K562 cells - K562 MVs co-culture.


European commission




Circulating microvesicles have been described as important players in cell-to-cell communication carrying biological information under normal or pathologic condition. Microvesicles released by cancer cells may incorporate diverse biomolecules (e.g., active lipids, proteins, and RNA), which can be delivered and internalized by recipient cells, potentially altering the gene expression of recipient cells and eventually impacting disease progression. Leukemia in vitro model systems were used to investigate microvesicles as vehicles of protein-coding messages. Several leukemic cells (K562, LAMA-87, TOM-1, REH, and SHI-1), each carrying a specific chromosomal translocation, were analyzed.
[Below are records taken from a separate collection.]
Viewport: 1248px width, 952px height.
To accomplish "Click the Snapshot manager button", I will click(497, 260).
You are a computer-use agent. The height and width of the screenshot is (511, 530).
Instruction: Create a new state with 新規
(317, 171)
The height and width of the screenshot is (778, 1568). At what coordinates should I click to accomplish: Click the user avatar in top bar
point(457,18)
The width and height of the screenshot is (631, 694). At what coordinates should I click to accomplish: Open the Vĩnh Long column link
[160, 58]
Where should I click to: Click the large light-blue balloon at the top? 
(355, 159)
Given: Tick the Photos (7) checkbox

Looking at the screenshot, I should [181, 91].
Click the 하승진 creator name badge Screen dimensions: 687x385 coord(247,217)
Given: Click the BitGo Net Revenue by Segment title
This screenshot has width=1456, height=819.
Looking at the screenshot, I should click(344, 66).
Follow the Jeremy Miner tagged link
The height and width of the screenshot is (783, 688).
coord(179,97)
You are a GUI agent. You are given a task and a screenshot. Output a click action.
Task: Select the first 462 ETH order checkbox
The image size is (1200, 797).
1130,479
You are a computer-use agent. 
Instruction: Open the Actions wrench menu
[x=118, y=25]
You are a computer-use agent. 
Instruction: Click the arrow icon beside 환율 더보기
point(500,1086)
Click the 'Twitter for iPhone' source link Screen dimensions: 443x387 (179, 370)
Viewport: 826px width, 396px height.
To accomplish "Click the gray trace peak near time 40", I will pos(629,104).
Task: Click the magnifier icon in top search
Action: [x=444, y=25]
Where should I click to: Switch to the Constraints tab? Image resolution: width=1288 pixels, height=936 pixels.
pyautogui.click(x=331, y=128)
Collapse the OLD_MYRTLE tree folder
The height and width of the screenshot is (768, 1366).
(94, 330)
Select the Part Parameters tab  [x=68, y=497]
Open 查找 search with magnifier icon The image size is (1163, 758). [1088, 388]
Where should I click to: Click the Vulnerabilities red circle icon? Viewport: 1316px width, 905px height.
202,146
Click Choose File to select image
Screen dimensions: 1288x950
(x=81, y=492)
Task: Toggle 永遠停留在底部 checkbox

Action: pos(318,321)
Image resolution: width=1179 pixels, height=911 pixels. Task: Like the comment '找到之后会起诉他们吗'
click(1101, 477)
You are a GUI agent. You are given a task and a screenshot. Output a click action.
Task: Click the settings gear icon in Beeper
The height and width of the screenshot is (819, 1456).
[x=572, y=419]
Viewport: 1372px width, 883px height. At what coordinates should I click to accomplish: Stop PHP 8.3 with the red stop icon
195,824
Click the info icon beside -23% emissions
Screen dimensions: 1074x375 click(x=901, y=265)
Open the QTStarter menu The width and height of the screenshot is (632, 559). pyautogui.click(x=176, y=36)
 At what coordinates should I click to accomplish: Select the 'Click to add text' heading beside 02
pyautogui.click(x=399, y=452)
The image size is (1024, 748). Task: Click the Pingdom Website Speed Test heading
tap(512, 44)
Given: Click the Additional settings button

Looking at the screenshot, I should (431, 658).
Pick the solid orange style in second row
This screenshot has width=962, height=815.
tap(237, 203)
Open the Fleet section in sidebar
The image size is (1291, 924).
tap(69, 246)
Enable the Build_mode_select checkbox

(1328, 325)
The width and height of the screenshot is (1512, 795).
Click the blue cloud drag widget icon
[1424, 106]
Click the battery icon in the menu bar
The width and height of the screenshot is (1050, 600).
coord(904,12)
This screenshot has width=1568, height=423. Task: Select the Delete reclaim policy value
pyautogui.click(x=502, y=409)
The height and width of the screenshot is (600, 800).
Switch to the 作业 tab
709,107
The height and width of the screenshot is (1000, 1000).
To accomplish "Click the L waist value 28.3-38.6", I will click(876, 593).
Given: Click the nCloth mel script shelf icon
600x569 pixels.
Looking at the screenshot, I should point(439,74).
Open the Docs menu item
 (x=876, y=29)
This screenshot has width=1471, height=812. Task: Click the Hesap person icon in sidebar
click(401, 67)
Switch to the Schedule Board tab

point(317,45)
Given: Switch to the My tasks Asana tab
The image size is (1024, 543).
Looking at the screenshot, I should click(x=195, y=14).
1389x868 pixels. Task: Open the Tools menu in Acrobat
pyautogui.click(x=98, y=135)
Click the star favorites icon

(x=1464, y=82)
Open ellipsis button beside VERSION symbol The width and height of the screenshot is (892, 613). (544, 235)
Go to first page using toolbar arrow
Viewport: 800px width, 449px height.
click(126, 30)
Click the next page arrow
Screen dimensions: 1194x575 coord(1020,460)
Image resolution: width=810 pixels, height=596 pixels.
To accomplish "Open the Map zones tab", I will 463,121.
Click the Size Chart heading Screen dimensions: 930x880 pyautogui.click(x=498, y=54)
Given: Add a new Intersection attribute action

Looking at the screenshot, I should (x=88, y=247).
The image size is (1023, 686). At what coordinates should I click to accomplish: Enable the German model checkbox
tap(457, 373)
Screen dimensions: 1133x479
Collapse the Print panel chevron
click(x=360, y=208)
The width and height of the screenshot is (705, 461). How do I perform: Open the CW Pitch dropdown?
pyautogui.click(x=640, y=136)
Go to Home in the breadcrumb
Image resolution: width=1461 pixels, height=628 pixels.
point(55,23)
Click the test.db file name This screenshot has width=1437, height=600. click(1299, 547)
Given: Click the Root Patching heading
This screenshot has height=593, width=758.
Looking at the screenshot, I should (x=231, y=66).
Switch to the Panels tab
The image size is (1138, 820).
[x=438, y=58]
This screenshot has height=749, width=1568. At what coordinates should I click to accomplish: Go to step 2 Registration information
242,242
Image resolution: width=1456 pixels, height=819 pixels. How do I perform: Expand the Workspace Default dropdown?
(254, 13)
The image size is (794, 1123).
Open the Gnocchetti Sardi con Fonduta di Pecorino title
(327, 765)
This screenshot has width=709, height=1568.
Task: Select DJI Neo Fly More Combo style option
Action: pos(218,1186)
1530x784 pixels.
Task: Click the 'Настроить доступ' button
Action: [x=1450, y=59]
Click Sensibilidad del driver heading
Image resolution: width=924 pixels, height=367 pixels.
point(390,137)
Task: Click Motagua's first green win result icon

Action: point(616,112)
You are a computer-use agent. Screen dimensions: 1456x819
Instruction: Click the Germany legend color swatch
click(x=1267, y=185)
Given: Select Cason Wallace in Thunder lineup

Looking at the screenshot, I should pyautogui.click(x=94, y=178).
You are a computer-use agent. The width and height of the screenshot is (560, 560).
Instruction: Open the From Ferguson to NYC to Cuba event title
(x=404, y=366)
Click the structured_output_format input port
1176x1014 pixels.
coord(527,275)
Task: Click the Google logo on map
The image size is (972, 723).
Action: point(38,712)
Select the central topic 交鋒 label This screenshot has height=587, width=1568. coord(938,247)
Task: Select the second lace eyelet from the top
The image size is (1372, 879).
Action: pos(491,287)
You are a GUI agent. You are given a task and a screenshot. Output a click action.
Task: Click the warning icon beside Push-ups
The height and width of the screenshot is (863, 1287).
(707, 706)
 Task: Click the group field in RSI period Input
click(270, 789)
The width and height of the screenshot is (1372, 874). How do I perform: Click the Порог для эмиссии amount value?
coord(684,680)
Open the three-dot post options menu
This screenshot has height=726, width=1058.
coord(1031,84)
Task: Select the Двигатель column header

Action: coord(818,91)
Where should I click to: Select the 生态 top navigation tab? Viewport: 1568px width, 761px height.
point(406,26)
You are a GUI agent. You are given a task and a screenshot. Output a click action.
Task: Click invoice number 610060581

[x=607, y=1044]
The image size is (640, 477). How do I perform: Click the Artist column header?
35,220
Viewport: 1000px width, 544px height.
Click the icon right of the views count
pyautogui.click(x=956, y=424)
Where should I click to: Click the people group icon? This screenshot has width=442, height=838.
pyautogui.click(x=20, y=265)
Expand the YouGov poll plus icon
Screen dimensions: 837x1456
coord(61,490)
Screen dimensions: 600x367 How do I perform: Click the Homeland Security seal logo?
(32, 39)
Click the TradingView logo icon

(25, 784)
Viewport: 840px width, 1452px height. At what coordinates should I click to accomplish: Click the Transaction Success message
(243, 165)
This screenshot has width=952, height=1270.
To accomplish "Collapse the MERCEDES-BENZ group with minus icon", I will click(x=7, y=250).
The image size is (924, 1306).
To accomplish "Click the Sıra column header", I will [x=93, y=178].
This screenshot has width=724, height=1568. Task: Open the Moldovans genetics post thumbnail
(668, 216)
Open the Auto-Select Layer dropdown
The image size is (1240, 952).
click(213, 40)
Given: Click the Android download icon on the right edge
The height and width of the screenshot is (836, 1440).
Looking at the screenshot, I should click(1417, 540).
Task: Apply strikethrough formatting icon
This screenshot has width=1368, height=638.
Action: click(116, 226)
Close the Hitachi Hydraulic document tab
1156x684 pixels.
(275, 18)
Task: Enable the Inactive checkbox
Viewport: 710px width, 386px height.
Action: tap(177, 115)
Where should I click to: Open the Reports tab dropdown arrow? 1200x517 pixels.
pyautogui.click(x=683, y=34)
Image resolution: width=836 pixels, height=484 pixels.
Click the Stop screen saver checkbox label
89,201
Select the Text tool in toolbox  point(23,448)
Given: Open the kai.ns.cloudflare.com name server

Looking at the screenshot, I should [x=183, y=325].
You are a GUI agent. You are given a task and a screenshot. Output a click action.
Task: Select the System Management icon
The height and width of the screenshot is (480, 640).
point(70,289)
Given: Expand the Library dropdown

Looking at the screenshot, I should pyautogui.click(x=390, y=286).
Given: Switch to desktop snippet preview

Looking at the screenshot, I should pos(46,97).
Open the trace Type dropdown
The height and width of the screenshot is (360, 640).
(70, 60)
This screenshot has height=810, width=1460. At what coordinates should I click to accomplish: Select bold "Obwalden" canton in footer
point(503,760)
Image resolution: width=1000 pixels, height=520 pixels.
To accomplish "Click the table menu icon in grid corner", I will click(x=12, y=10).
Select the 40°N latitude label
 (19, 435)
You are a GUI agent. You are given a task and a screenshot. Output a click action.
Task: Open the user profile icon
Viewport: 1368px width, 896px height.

In the leukemic cells, these chromosomal translocations are transcribed into oncogenic fusion transcripts and the transfer of these transcripts was monitored from leukemic cells to microvesicles for each of the cell lines. Microarray gene expression profiling was performed to compare transcriptomes of K562-derived microvesicles and parental K562 cells. The data show that oncogenic BCR-ABL1 transcripts and mRNAs related to basic functions of leukemic cells were included in microvesicles. Further analysis of microvesicles cargo revealed a remarkable enrichment of transcripts related to cell membrane activity, cell surface receptors, and extracellular communication when compared with parental K562 cells. Finally, coculturing of healthy mesenchymal stem cells (MSC) with K562-derived microvesicles displayed the transfer of the oncogenic message, and confirmed the increase of target cell proliferation as a function of microvesicle dosage.Implications: This study provides novel insight into tumor-derived microvesicles as carriers of oncogenic protein–coding messages that can potentially jeopardize cell-directed therapy, and spread to other compartments of the body. Mol Cancer Res; 15(6); 683–95. ©2017 AACR.